Christian Couder June 18, 2021, 1:47 p.m. UTC | #7
On Fri, Jun 18, 2021 at 12:51 PM Ævar Arnfjörð Bjarmason
<avarab@gmail.com> wrote:

> On Fri, Jun 18 2021, ZheNing Hu wrote:

> > After some refactoring, I found that there are two problems:
> > 1. There are a lot of codes like this in ref-filter to fill v->s:
> >
> > v->s = show_ref(...)
> > v->s = copy_email(...)
> >
> > It is very difficult to modify here: We know that show_ref()
> > or copy_email() will allocate a block of memory to v->s, but
> > if v->s is a strbuf, what should we do? In copy_email(), we
> > can pass the v->s to copy_email() and use strbuf_add()/strbuf_addstr()
> > instead of xstrdup() and xmemdupz(). But show_ref() will call
> > external functions like shorten_unambiguous_ref(), we don’t know
> > whether it will return us NULL or a dynamically allocated memory.
> > If continue to pass v->s to the inner function, it is not a feasible
> > method.
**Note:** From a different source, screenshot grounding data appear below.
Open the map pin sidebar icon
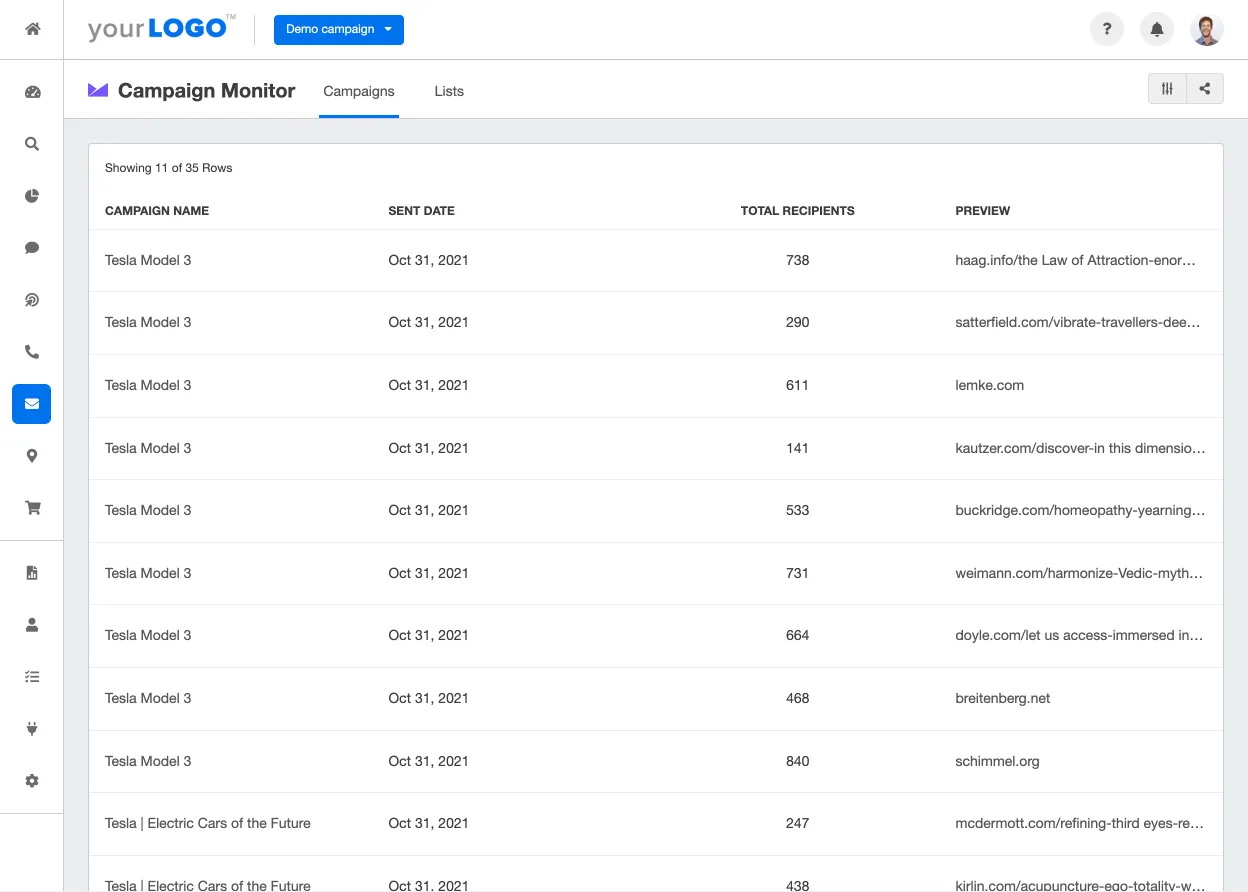Viewport: 1248px width, 892px height. 32,456
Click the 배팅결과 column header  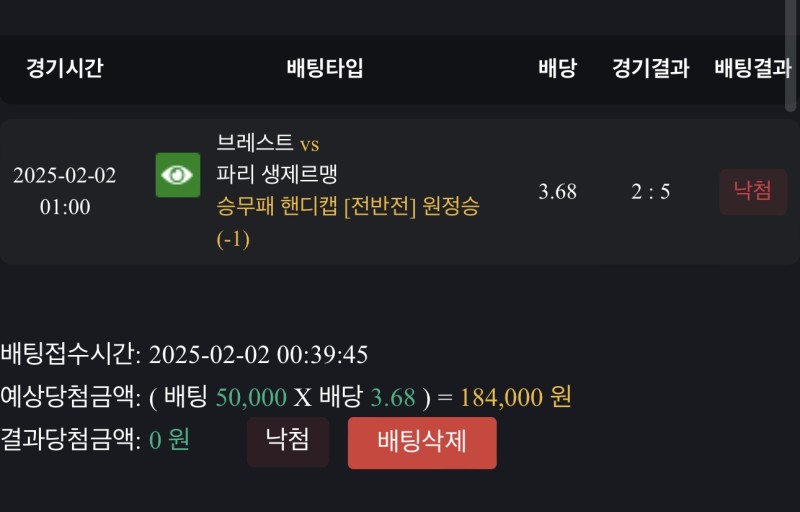[x=753, y=69]
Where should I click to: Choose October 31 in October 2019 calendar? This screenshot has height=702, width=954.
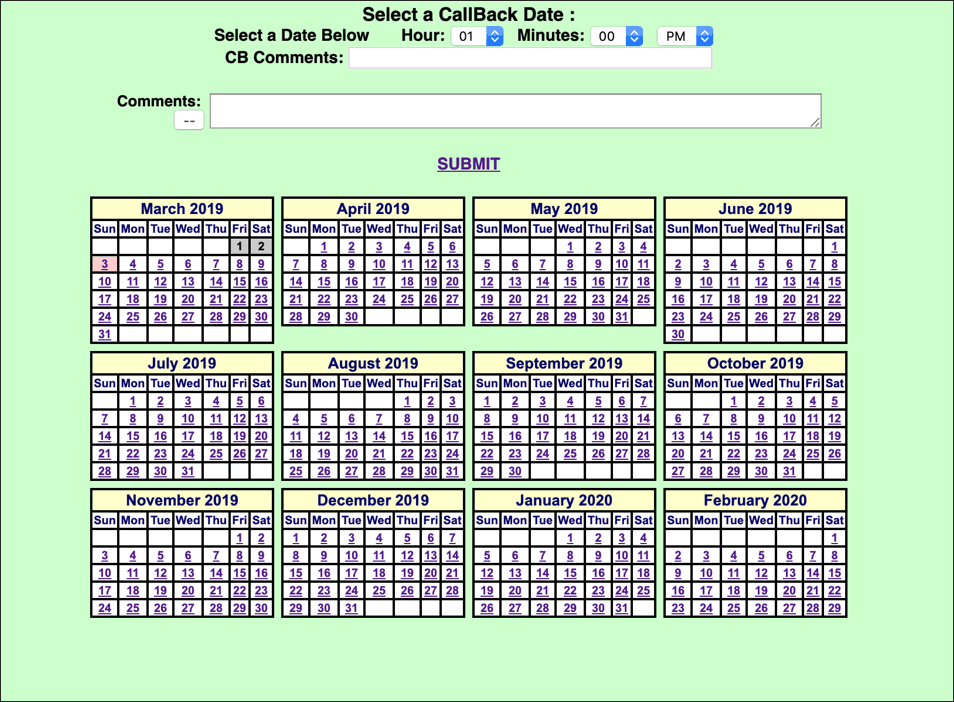coord(789,472)
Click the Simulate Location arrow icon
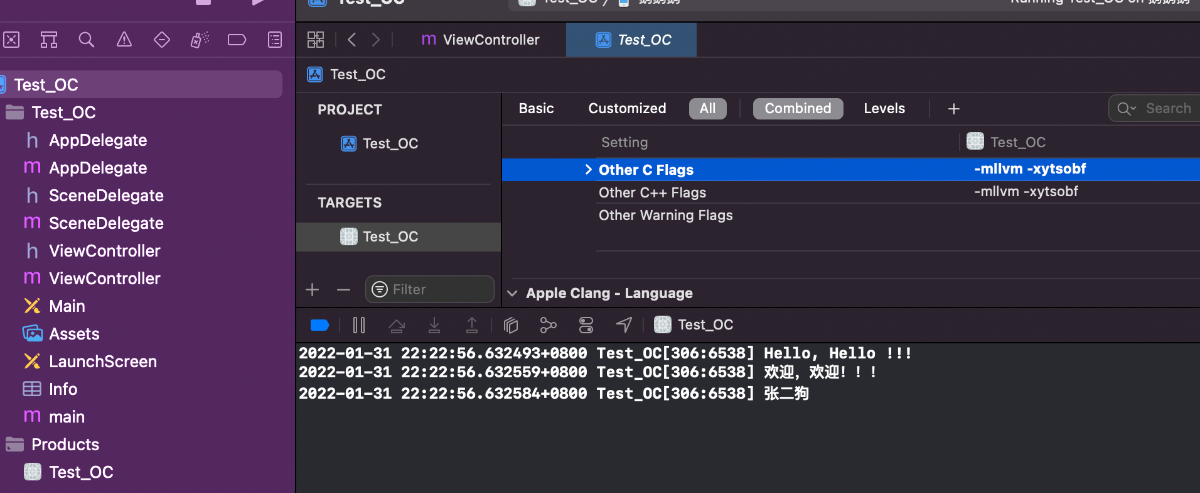1200x493 pixels. point(624,325)
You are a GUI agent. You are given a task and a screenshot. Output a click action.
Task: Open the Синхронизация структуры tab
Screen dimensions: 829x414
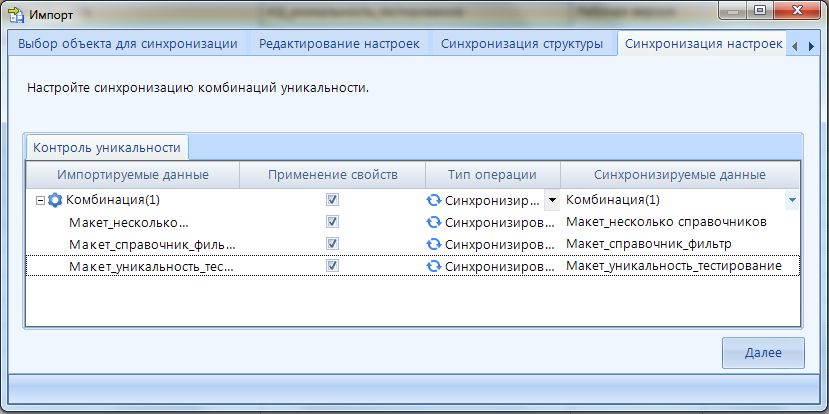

Or we can use strbuf_attach() + strlen(), I'm not sure
> > this is a good method.

If you resend this patch, it might be a good idea to add a short
version of the above explanations into the commit message.

[...]

> > In the case of using strbuf, I don’t know how to distinguish between an empty
> > strbuf and NULL. It can be easily distinguished by using c-style "const char*".

Maybe this could also be part of the explanation.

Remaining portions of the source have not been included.